Records provided —
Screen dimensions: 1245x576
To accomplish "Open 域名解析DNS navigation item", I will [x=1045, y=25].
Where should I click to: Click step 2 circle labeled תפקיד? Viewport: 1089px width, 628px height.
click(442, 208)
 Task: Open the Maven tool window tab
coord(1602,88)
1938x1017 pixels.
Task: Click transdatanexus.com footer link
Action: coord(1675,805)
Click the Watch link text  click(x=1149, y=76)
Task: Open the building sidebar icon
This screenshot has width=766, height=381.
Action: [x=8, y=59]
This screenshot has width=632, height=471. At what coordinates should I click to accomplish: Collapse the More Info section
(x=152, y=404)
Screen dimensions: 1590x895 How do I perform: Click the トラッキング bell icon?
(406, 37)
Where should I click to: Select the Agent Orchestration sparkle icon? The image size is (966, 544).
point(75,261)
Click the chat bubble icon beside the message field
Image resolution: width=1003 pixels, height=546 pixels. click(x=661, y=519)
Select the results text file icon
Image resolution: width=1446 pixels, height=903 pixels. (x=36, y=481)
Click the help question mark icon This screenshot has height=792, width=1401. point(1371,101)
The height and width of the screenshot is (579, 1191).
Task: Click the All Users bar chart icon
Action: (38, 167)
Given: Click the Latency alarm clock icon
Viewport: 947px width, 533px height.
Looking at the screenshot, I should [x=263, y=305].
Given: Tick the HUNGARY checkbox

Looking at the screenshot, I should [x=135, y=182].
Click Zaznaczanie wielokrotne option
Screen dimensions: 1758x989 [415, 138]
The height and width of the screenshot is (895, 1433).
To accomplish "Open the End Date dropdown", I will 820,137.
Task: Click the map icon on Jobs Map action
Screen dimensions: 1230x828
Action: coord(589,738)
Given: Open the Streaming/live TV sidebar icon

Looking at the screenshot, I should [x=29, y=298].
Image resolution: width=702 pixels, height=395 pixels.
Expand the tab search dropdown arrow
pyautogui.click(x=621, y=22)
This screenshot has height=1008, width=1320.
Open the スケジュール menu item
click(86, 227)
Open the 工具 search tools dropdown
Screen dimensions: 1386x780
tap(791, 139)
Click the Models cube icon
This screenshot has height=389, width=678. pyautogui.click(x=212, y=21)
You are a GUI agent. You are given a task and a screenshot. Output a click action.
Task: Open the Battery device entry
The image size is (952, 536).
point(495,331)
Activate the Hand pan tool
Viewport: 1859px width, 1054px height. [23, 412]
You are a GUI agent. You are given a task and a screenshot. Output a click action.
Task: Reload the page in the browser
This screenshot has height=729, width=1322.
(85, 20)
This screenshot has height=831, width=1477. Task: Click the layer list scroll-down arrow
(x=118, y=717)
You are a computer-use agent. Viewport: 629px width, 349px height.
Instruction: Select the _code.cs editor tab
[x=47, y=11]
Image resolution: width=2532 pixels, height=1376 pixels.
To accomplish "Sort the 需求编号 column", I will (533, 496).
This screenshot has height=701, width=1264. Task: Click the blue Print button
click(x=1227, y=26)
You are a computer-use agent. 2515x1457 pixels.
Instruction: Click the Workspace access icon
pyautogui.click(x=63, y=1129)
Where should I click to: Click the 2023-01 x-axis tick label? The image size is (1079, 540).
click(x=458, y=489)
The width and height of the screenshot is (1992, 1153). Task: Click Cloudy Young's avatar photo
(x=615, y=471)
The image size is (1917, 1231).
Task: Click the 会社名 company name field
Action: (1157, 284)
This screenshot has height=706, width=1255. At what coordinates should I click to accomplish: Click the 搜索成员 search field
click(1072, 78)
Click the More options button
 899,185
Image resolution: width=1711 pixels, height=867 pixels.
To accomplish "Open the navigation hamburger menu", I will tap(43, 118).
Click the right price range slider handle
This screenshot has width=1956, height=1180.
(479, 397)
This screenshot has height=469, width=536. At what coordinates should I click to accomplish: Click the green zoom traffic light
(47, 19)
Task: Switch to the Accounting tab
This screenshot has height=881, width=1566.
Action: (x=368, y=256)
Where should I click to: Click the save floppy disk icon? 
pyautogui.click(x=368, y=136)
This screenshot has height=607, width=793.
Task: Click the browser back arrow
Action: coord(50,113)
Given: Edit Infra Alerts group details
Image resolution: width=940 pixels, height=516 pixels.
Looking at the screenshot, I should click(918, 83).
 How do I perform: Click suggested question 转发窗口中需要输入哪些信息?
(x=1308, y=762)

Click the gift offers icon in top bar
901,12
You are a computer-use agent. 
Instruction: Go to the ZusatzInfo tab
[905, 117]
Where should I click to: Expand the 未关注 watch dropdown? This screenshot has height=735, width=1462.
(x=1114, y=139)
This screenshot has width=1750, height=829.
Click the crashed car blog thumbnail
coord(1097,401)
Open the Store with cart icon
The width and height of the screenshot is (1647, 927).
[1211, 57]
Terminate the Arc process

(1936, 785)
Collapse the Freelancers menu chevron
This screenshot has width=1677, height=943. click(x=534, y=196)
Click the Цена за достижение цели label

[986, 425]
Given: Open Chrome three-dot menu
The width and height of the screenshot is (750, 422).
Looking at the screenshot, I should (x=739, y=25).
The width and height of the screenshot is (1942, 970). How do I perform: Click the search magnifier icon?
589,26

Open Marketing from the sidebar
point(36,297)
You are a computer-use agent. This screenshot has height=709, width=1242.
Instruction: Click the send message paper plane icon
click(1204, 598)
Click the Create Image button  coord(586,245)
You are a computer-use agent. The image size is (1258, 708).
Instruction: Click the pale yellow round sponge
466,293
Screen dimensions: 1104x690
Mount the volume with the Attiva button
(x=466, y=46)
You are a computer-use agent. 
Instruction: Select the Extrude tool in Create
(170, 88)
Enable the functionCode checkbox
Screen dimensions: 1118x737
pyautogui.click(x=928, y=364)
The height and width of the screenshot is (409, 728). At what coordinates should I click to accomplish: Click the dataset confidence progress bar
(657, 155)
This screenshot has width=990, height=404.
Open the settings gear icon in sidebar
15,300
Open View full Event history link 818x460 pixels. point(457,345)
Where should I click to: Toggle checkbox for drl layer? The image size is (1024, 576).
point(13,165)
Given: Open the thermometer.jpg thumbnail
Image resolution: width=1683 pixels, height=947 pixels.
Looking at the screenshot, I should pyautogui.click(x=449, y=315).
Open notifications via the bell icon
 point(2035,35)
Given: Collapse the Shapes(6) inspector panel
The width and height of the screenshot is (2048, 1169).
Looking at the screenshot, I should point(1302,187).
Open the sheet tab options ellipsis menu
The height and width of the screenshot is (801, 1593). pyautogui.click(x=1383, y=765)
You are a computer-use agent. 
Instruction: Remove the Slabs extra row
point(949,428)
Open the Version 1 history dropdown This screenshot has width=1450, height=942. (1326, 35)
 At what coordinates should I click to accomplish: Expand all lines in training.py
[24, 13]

Instructions to follow —
Please return all of the entries shown above, exactly as they stand.

Result —
Screen dimensions: 1245x576
To accomplish "Open 域名解析DNS navigation item", I will [x=1045, y=25].
Where should I click to: Click step 2 circle labeled תפקיד? Viewport: 1089px width, 628px height.
click(442, 208)
 Task: Open the Maven tool window tab
coord(1602,88)
1938x1017 pixels.
Task: Click transdatanexus.com footer link
Action: coord(1675,805)
Click the Watch link text  click(x=1149, y=76)
Task: Open the building sidebar icon
This screenshot has width=766, height=381.
Action: [x=8, y=59]
This screenshot has width=632, height=471. At what coordinates should I click to accomplish: Collapse the More Info section
(x=152, y=404)
Screen dimensions: 1590x895 How do I perform: Click the トラッキング bell icon?
(406, 37)
Where should I click to: Select the Agent Orchestration sparkle icon? The image size is (966, 544).
point(75,261)
Click the chat bubble icon beside the message field
Image resolution: width=1003 pixels, height=546 pixels. click(x=661, y=519)
Select the results text file icon
Image resolution: width=1446 pixels, height=903 pixels. (x=36, y=481)
Click the help question mark icon This screenshot has height=792, width=1401. point(1371,101)
The height and width of the screenshot is (579, 1191).
Task: Click the All Users bar chart icon
Action: (38, 167)
Given: Click the Latency alarm clock icon
Viewport: 947px width, 533px height.
Looking at the screenshot, I should [x=263, y=305].
Given: Tick the HUNGARY checkbox

Looking at the screenshot, I should [x=135, y=182].
Click Zaznaczanie wielokrotne option
Screen dimensions: 1758x989 [415, 138]
The height and width of the screenshot is (895, 1433).
To accomplish "Open the End Date dropdown", I will 820,137.
Task: Click the map icon on Jobs Map action
Screen dimensions: 1230x828
Action: coord(589,738)
Given: Open the Streaming/live TV sidebar icon

Looking at the screenshot, I should [x=29, y=298].
Image resolution: width=702 pixels, height=395 pixels.
Expand the tab search dropdown arrow
pyautogui.click(x=621, y=22)
This screenshot has height=1008, width=1320.
Open the スケジュール menu item
click(86, 227)
Open the 工具 search tools dropdown
Screen dimensions: 1386x780
tap(791, 139)
Click the Models cube icon
This screenshot has height=389, width=678. pyautogui.click(x=212, y=21)
You are a GUI agent. You are given a task and a screenshot. Output a click action.
Task: Open the Battery device entry
The image size is (952, 536).
point(495,331)
Activate the Hand pan tool
Viewport: 1859px width, 1054px height. [23, 412]
You are a GUI agent. You are given a task and a screenshot. Output a click action.
Task: Reload the page in the browser
This screenshot has height=729, width=1322.
(85, 20)
This screenshot has height=831, width=1477. Task: Click the layer list scroll-down arrow
(x=118, y=717)
You are a computer-use agent. Viewport: 629px width, 349px height.
Instruction: Select the _code.cs editor tab
[x=47, y=11]
Image resolution: width=2532 pixels, height=1376 pixels.
To accomplish "Sort the 需求编号 column", I will (533, 496).
This screenshot has height=701, width=1264. Task: Click the blue Print button
click(x=1227, y=26)
You are a computer-use agent. 2515x1457 pixels.
Instruction: Click the Workspace access icon
pyautogui.click(x=63, y=1129)
Where should I click to: Click the 2023-01 x-axis tick label? The image size is (1079, 540).
click(x=458, y=489)
The width and height of the screenshot is (1992, 1153). Task: Click Cloudy Young's avatar photo
(x=615, y=471)
The image size is (1917, 1231).
Task: Click the 会社名 company name field
Action: (1157, 284)
This screenshot has height=706, width=1255. At what coordinates should I click to accomplish: Click the 搜索成员 search field
click(1072, 78)
Click the More options button
 899,185
Image resolution: width=1711 pixels, height=867 pixels.
To accomplish "Open the navigation hamburger menu", I will tap(43, 118).
Click the right price range slider handle
This screenshot has width=1956, height=1180.
(479, 397)
This screenshot has height=469, width=536. At what coordinates should I click to accomplish: Click the green zoom traffic light
(47, 19)
Task: Switch to the Accounting tab
This screenshot has height=881, width=1566.
Action: (x=368, y=256)
Where should I click to: Click the save floppy disk icon? 
pyautogui.click(x=368, y=136)
This screenshot has height=607, width=793.
Task: Click the browser back arrow
Action: coord(50,113)
Given: Edit Infra Alerts group details
Image resolution: width=940 pixels, height=516 pixels.
Looking at the screenshot, I should click(918, 83).
 How do I perform: Click suggested question 转发窗口中需要输入哪些信息?
(x=1308, y=762)

Click the gift offers icon in top bar
901,12
You are a computer-use agent. 
Instruction: Go to the ZusatzInfo tab
[905, 117]
Where should I click to: Expand the 未关注 watch dropdown? This screenshot has height=735, width=1462.
(x=1114, y=139)
This screenshot has width=1750, height=829.
Click the crashed car blog thumbnail
coord(1097,401)
Open the Store with cart icon
The width and height of the screenshot is (1647, 927).
[1211, 57]
Terminate the Arc process

(1936, 785)
Collapse the Freelancers menu chevron
This screenshot has width=1677, height=943. click(x=534, y=196)
Click the Цена за достижение цели label

[986, 425]
Given: Open Chrome three-dot menu
The width and height of the screenshot is (750, 422).
Looking at the screenshot, I should (x=739, y=25).
The width and height of the screenshot is (1942, 970). How do I perform: Click the search magnifier icon?
589,26

Open Marketing from the sidebar
point(36,297)
You are a computer-use agent. This screenshot has height=709, width=1242.
Instruction: Click the send message paper plane icon
click(1204, 598)
Click the Create Image button  coord(586,245)
You are a computer-use agent. The image size is (1258, 708).
Instruction: Click the pale yellow round sponge
466,293
Screen dimensions: 1104x690
Mount the volume with the Attiva button
(x=466, y=46)
You are a computer-use agent. 
Instruction: Select the Extrude tool in Create
(170, 88)
Enable the functionCode checkbox
Screen dimensions: 1118x737
pyautogui.click(x=928, y=364)
The height and width of the screenshot is (409, 728). At what coordinates should I click to accomplish: Click the dataset confidence progress bar
(657, 155)
This screenshot has width=990, height=404.
Open the settings gear icon in sidebar
15,300
Open View full Event history link 818x460 pixels. point(457,345)
Where should I click to: Toggle checkbox for drl layer? The image size is (1024, 576).
point(13,165)
Given: Open the thermometer.jpg thumbnail
Image resolution: width=1683 pixels, height=947 pixels.
Looking at the screenshot, I should pyautogui.click(x=449, y=315).
Open notifications via the bell icon
 point(2035,35)
Given: Collapse the Shapes(6) inspector panel
The width and height of the screenshot is (2048, 1169).
Looking at the screenshot, I should point(1302,187).
Open the sheet tab options ellipsis menu
The height and width of the screenshot is (801, 1593). pyautogui.click(x=1383, y=765)
You are a computer-use agent. 
Instruction: Remove the Slabs extra row
point(949,428)
Open the Version 1 history dropdown This screenshot has width=1450, height=942. (1326, 35)
 At what coordinates should I click to accomplish: Expand all lines in training.py
[24, 13]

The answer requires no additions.